Security at Hirelexa

1. Purpose, Scope, and Organization

This policy defines behavioral, process, technical, and governance controls pertaining to security at Hirelexa that all personnel are required to implement in order to ensure the confidentiality, integrity, and availability of the Hirelexa service and data ("Policy"). All personnel must review and be familiar with the rules and actions set forth below.

1.1 Governance and Evolution

This Policy was created in close collaboration with and approved by Hirelexa executives. At least annually, it is reviewed and modified as needed to ensure clarity, sufficiency of scope, concern for customer and personnel interests, and general responsiveness to the evolving security landscape and industry best practices.

1.2 Security Team

The Hirelexa security team oversees the implementation of this Policy, including procurement, provisioning, maintenance, retirement, and reclamation of corporate computing resources, all aspects of service development and operation related to security, privacy, access, reliability, and survivability, ongoing risk assessment, vulnerability management, incident response, and security-related human resources controls and personnel training.

2. Personnel and Office Environment

Hirelexa is committed to protecting its customers, personnel, partners, and the company from illegal or damaging actions by individuals, either knowingly or unknowingly in the context of its established employment culture of openness, trust, maturity, and integrity.

2.1 Work Behaviors

The first line of defense in data security is the informed behavior of personnel, who play a significant role in ensuring the security of all data, regardless of format.

• Training: All employees and contractors must complete the Hirelexa security awareness and data handling training programs at least annually.
• Clean Desk: Personnel should maintain workspaces clear of sensitive or confidential material.
• Unattended Devices: Unattended devices must be locked. All devices will have an automatic screen lock function.

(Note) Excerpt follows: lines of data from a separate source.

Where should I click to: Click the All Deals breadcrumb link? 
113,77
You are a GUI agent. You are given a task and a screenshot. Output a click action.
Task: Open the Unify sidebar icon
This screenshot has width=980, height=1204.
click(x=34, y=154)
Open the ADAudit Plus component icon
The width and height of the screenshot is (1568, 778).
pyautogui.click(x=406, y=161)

3. Personnel Identity and Access Management

Each individual having access to any Hirelexa-controlled system does so via a unique user account. User accounts are required to have a unique username, a strong password, and two-factor authentication (2FA).

3.1 Access Management

Hirelexa adheres to the principle of least privilege, and every action attempted by a user account is subject to access control checks.

4. Data Classification and Processing

Hirelexa maintains the following Data Confidentiality Levels:

• Confidential: Information only available to specific roles within the organization. Data must be encrypted at rest and in transit.
• Restricted: Access restricted to specific roles within the organization and authorized third parties.
• Internal: Information is available to all employees and authorized third parties.
• Public: Information is available to the public.

5. Vulnerability and Incident Management

The Hirelexa security team maintains an internal Incident Response Policy which contains steps for preparation, identification, containment, investigation, eradication, recovery, and follow-up/postmortem.

6. Business Continuity and Disaster Recovery

Hirelexa services are configured to withstand long-term outages to individual servers, availability zones, and geographic regions. Infrastructure and data are replicated in multiple geographic regions to ensure high availability.

6.1 Disaster Recovery

Hirelexa targets a Data Recovery Point Objective (RPO) of 5 minutes for at least 3 days, and no longer than is permissible by law. Hirelexa targets a Data Recovery Time Objective (RTO) of no longer than 24 hours.